In the search for truth, Meg and Scott uncover pieces of the puzzle, which threaten to ruin her father’s career as mayor and destroy the family she holds dear. Will Meg and Scott find their way through the maze of family secretes? Will they find the strength to make the sacrifices required for real love before the blackmailer kills?
Her weapon lay in the lock box in her Atlanta condominium. Packing it in her bags with the clear marking on the outside, begged someone to steal it. Too great a risk for a flight to Fort Worth for Christmas with her family. Hindsight is everything.
Meg sucked in a deep breath before she eased her head around the study door. Relief buckled her knees, and she staggered back into the hall. She whooshed out the breath she’d held.
“Stupid. Stupid. Stupid.” She slammed her hand on her thigh in time with the whispered words. The psychologist was right. She was close to losing her grip. Not as fine as she claimed, or she wouldn’t have overreacted.
Her father in the shape of the tall, dark figure came home earlier than expected and hadn’t taken time to remove his coat. She rubbed a hand over her eyes, drew more air into her lungs and stepped through the doorway into the study.

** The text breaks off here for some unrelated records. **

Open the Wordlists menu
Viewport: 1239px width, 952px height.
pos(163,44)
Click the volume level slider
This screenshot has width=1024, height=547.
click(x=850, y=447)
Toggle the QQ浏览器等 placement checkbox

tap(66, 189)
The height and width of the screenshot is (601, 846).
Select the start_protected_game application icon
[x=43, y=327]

“For a moment, I suspected someone had broken in, Dad. Glad it’s just you.” Her voice wasn’t as strong as she intended. Her father didn’t respond. Didn’t he hear her? He threw a crumpled paper across the room, and then he sank into the chair behind his desk. His head cradled between his hands.
What came first for Truth Be Told, the characters or the story itself?

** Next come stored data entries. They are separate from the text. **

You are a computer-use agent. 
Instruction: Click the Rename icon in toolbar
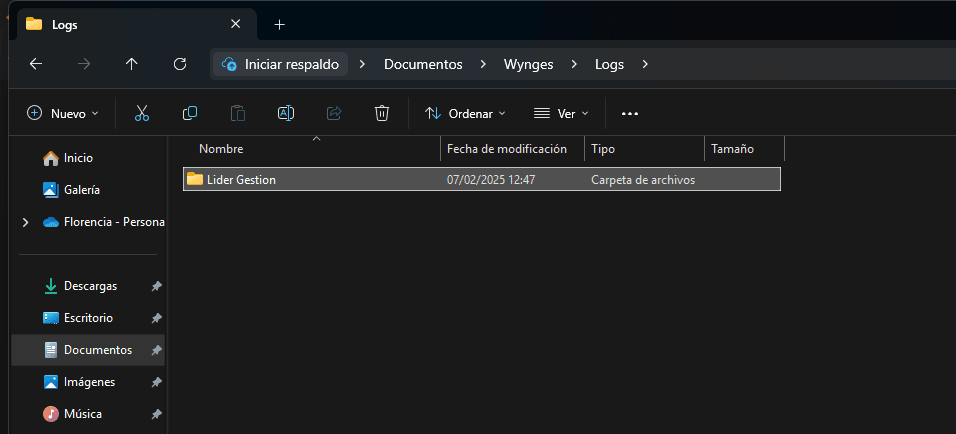pos(286,114)
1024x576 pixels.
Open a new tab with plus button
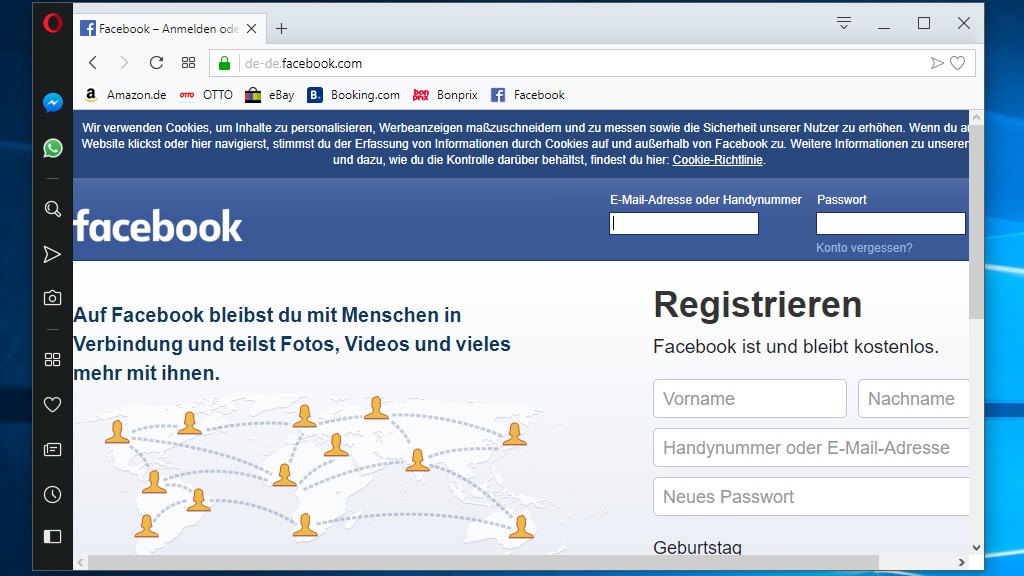pos(282,29)
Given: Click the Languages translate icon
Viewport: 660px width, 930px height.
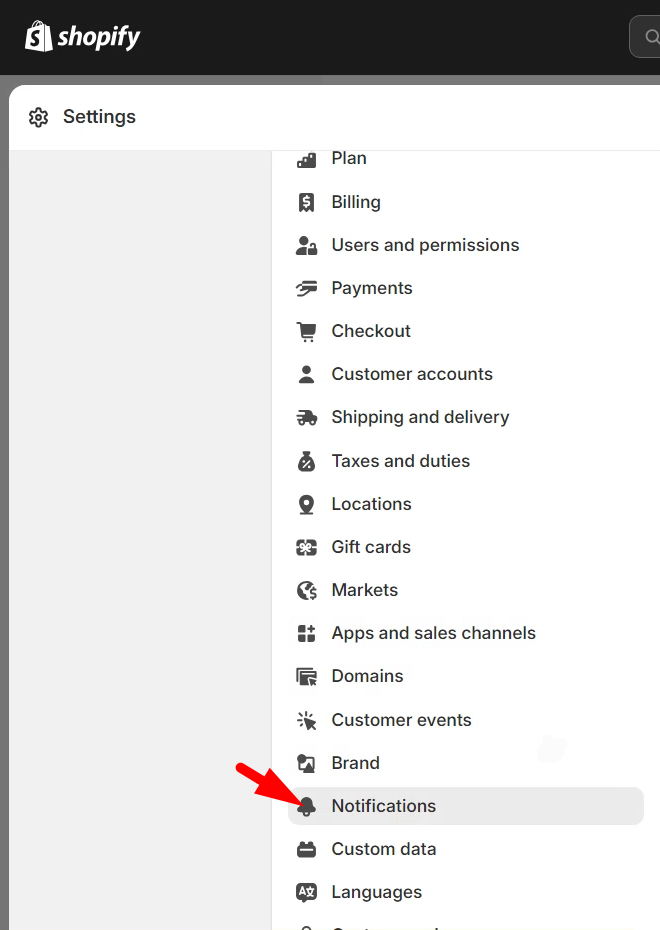Looking at the screenshot, I should [307, 892].
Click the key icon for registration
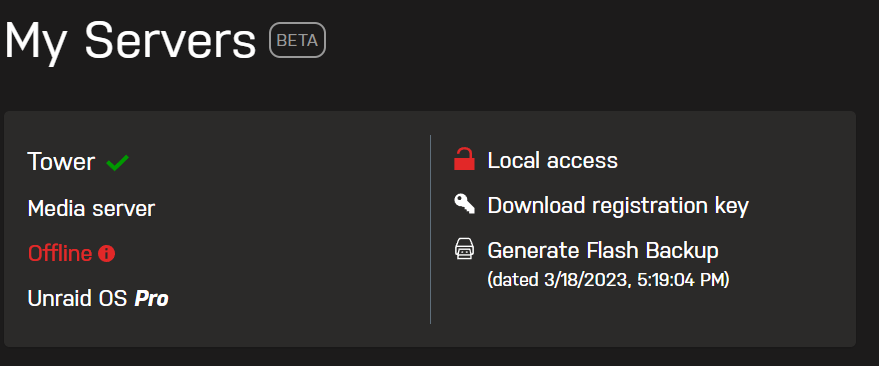This screenshot has width=879, height=366. tap(464, 204)
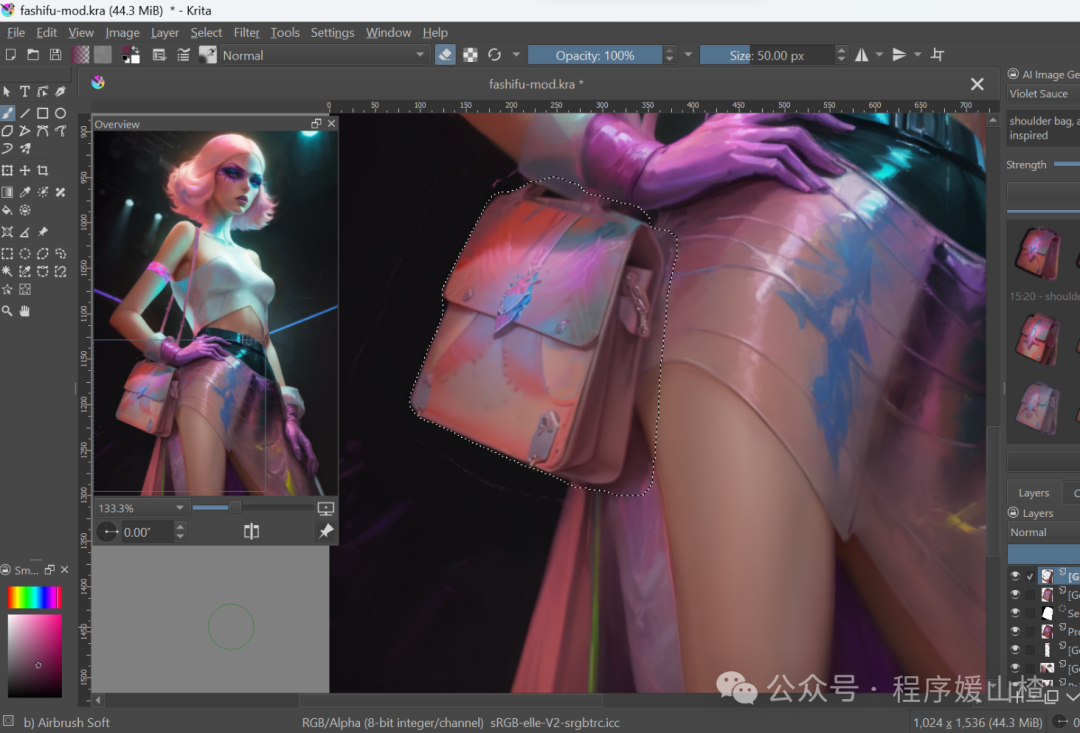Select the Text tool
The width and height of the screenshot is (1080, 733).
[x=25, y=91]
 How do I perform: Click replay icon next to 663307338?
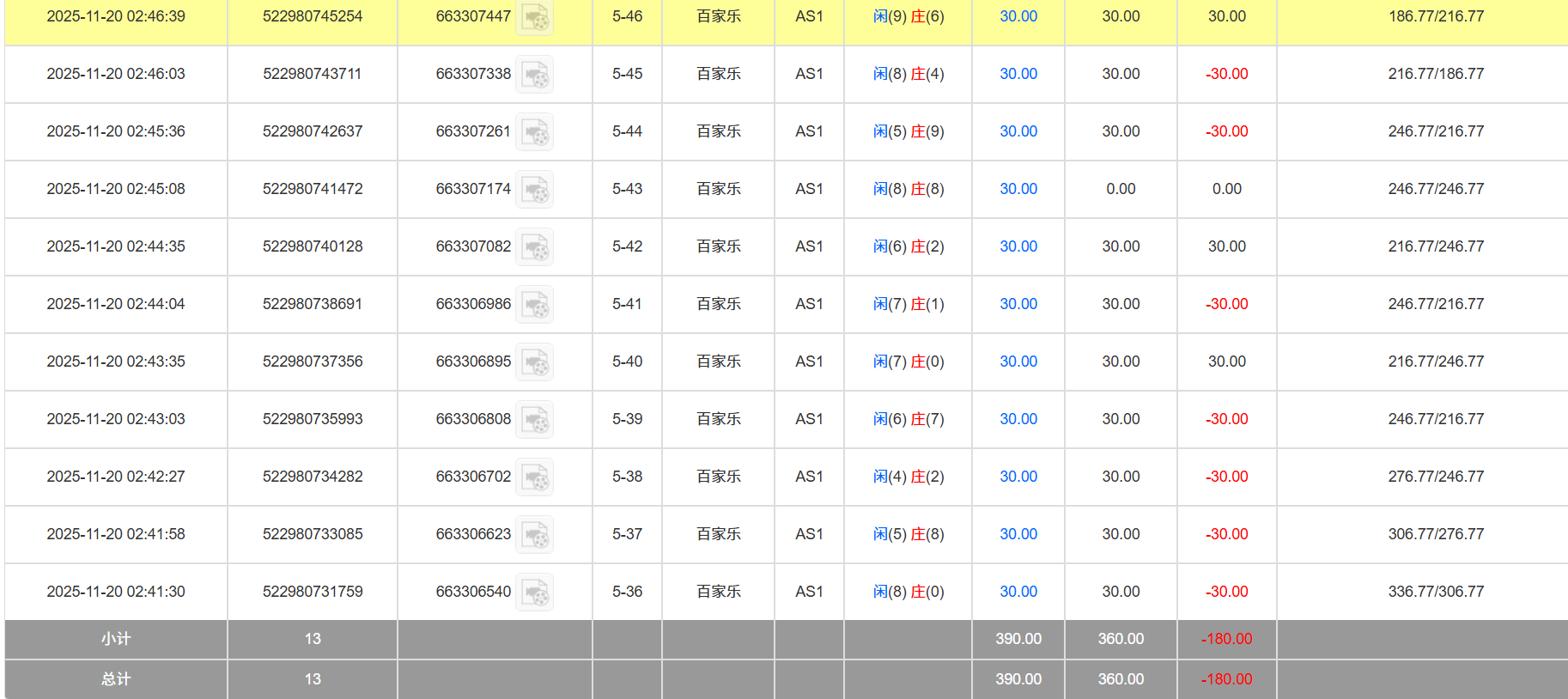coord(534,75)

Almost always, a setting comes first for me. Locations intrigue me, and I wonder about the people who live there. Even before writing, my husband and I would travel through various places, and we’d both think, “Who lives here? What could they possibly do?” Locations affect the way people live. In Texas, people tend to live more expansively; there’s more space to spread out. I watch a lot of HGTV, and I’m always amazed at the sizes of house and their prices compared to what we get here. From observation, people in NYC appear to be thinner than people in Texas and the South. Running up and down to get to your five-floor walk-up will do that for you, plus walking to buy stuff in your neighborhood or catch the subway. J In Texas, we get in a car for everything. The setting plays a big part in how people act.
Tell us a little more about Meg Bourland.

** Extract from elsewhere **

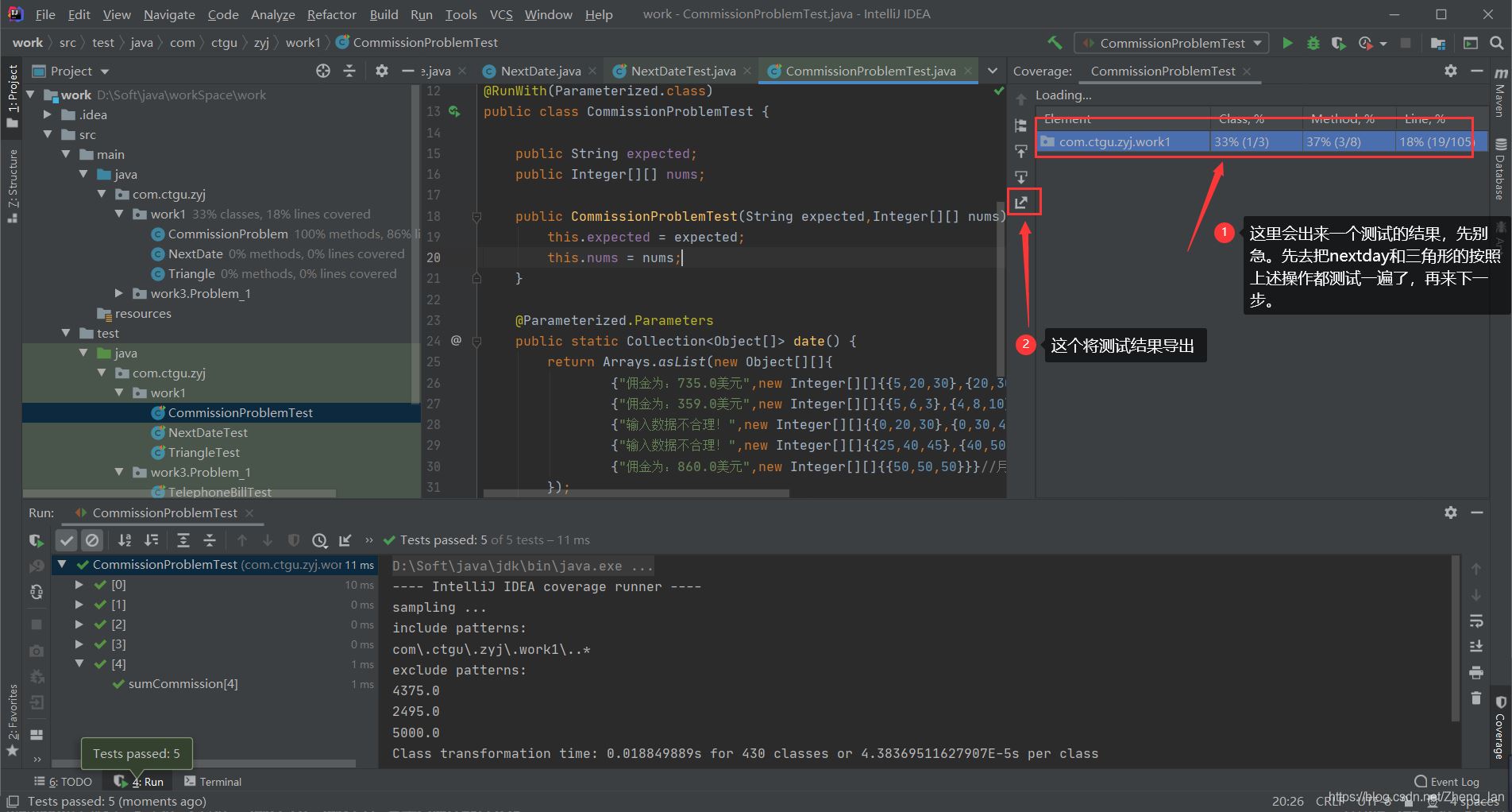Open the CommissionProblemTest run configuration dropdown
This screenshot has height=812, width=1512.
[1171, 43]
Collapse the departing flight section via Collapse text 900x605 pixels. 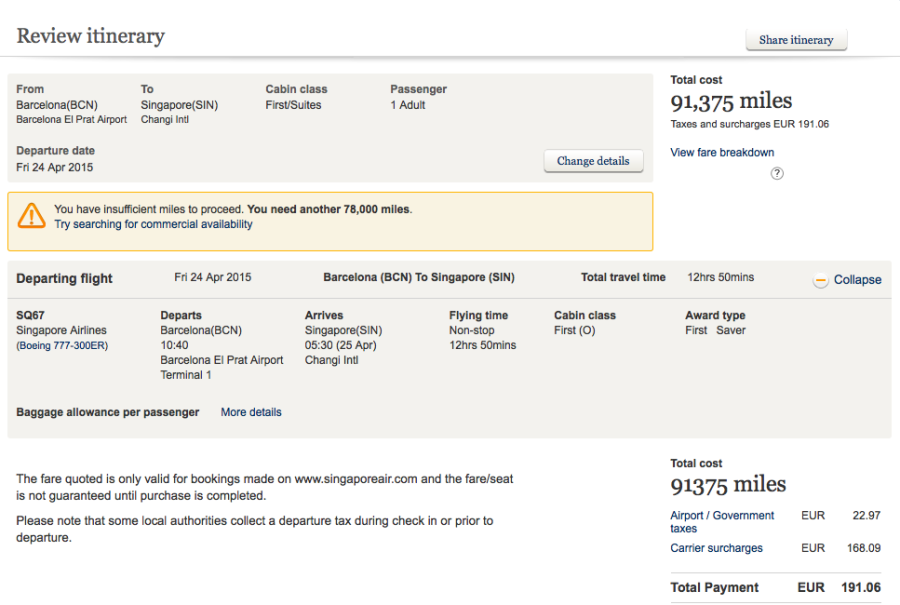tap(857, 280)
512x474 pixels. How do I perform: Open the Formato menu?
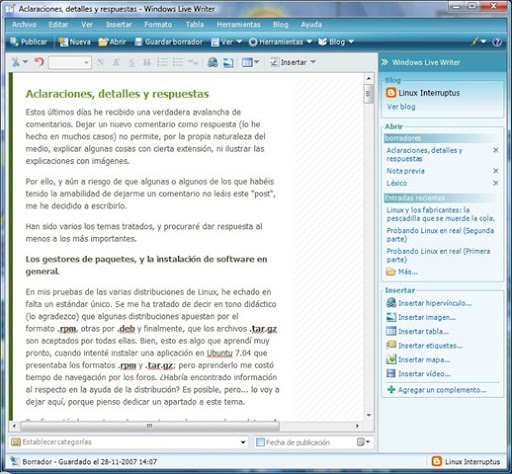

Meg had a picture perfect upbringing, a brother and sister, supportive parents with enough money to see that all the kids got opportunities to do what they wanted. She and her brother had both gone in to law enforcement in Fort Worth. After her father was elected mayor, they both chose to move away. The former mayor had unethically steered favors and promotions to his family. Meg and her brother wanted to make sure there was no way someone could make that kind of claim against their father.
What was your favorite chapter (or part) of Truth Be Told to write and why?
Well, this was a tough question! LOL But after some skimming and thinking, I chose Chapter 6. Meg’s parents have an annual Christmas party with 300 or so of their closest friends at their home. Catered food. Lots of glitz and glitter. Valets handle the cars. Her father is the mayor of Fort Worth and before that served on the City Council. Mom’s big in social circles with lots of volunteer work. They are connected. In this chapter, we see all of the main characters and get to see how they relate. Not only her brother, but her sister and her family and small children come down from Oklahoma City. Meg’s best Fort Worth friend attends with her small child. Even the antagonist manages to insert himself into the home. Meg and Scott try to avoid each other and the tension spiking between them. The chapter ends on what I think is a great page-turner.
Is there a message in your writing that you want readers to grasp?
I want people to know that second chances do happen. That love is possible at any age. Sometimes a person has to step out in faith to reach for something, not knowing if all will work out. But if the person doesn’t reach out, then she’s slammed the door in her own face. Nobody can stop you, but you. Eleanor Roosevelt said, “No one can make you feel inferior unless you let them.” I like the power of that statement.
What are the most important elements in good romance writing, in your opinion?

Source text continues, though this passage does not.